Longitudinal Assessment of the Enhanced Liver Fibrosis Score in the Era of Contemporary HIV and Hepatitis C Virus Treatment

• Published in: The Journal of infectious diseases Vol. 227; no. 11; pp. 1274 - 1281
• Main Authors: Gardner, Annelys Roque, Ma, Yifei, Bacchetti, Peter, Price, Jennifer C, Kuniholm, Mark H, French, Audrey L, Gange, Stephen, Adimora, Adaora A, Minkoff, Howard, Kassaye, Seble, Ofotokun, Igho, Rosenberg, William, Kovacs, Andrea A Z, Tien, Phyllis C
• Format: Journal Article
• Language: English
• Published: United States Oxford University Press 29.05.2023
• Subjects: Antiviral drugs; Aspartate transaminase; CD4 antigen; Female; Fibrosis; Hepacivirus; Hepatitis C; Hepatitis C - complications; Hepatitis C - drug therapy; HIV; HIV Infections - complications; HIV Infections - drug therapy; Human immunodeficiency virus; Humans; Integrase; Liver; Liver Cirrhosis; Major; Regression analysis; Transaminase; Viruses; enhanced liver fibrosis score; HIV; hepatitis C; APRI; FIB-4; ELF; direct-acting antiviral therapy
• ISSN: 0022-1899; 1537-6613; 1537-6613
• DOI: 10.1093/infdis/jiac315

Abstract Background The trajectory of liver fibrosis is not well understood in the contemporary era of human immunodeficiency virus (HIV) and hepatitis C virus (HCV) therapy.
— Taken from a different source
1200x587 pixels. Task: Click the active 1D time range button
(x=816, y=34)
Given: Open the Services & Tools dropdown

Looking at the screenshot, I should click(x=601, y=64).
Methods We assessed the Enhanced Liver Fibrosis (ELF) score, aspartate transaminase-to-platelet ratio index (APRI) and Fibrosis-4 (FIB-4) in 116 women with HIV/HCV coinfection over a 4-year period. Random-effects linear regression models examined the rate of fibrosis change 1–2 years before starting HCV treatment, within 1 year before starting (peri-HCV treatment), within 1 year after and 1–2 years post-HCV treatment in unadjusted and adjusted models including age, race, and changes from pretreatment of factors that might affect fibrosis (eg, alcohol, integrase strand inhibitor [INSTI] use, waist circumference, CD4 count). Results INSTI use nearly doubled from pre- to peri-HCV treatment. In unadjusted analysis, there was a 3.3% rate of rise in ELF pre-HCV treatment, 2.2% and 3.6% rate of decline during the peri- and 1-year post-HCV treatment period, respectively, followed by a 0.3% rise. Similar findings were observed for APRI and FIB-4. There was little effect on the estimated fibrosis trajectories after adjustment. Conclusions The apparent lack of decline in biomarkers of liver fibrosis beyond 1 year after HCV cure suggests that continued monitoring of liver fibrosis and interventions to mitigate progression in people with HIV after HCV cure remains essential. Using serial measurements of ELF, APRI, and FIB-4 over a 4-year period in women with HIV/HCV coinfection, we observed a rise in serum biomarkers of liver fibrosis followed by declines that began within the year before starting HCV treatment.